Bette’s appearance left a sour taste in many peoples mouths and was not very well received in the press. Arthur Bell of The Village Voice, who had been awfully critical of Bette many times in the past, was eloquent as ever in his review, “I can dismiss the remarks about not getting paid for performing at the benefit, though she didn’t have to appear. I can dismiss her gobbled version of “My Cousin in Milwaukee” because melodically, there’s not much to work from.
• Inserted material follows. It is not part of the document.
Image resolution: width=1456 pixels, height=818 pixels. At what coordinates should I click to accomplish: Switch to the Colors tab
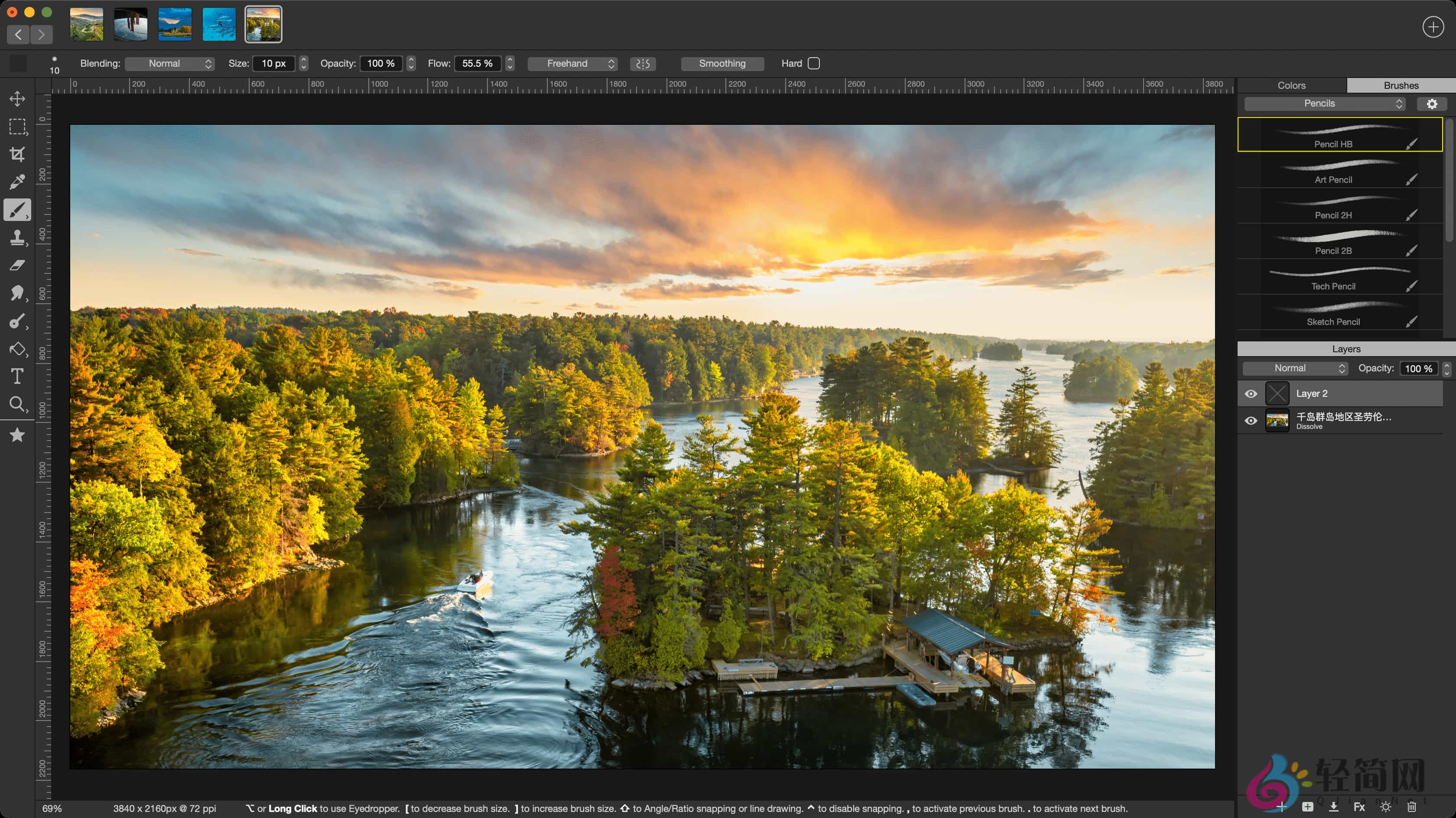pos(1291,85)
I can dismiss her desire to make the show her own because she’s about to embark on a tour that’ll take her out of New York for three months, and it’s wise to ‘leave that impresh.’ But I can’t dismiss her methods of impressing, such as her flip quip that “Ira Gershwin never had to pay for it in his life.” In the context of the evening, it was like dumping ketchup on caviar.” Bette’s friend Vito Russo of The Advocate laid most of the blame for the evening’s failure on Bette’s writers, “[they] seem to know more about fag jokes and a lack of taste than what makes people laugh. Bette personally has a superb sense of humour and good instincts; she should start following them.”

Despite the nights overall lacklustre feel, it did raise money to help underprivileged children and beautifully showcased the wonderfully talented works of Mr. Gershwin, who sadly had been too ill to attend the show himself.  Bette later went on to sing “They Can’t Take That Away From Me” a few more times during her Songs For The New Depression tour, but quickly dropped it deciding it really wasn’t suited for her.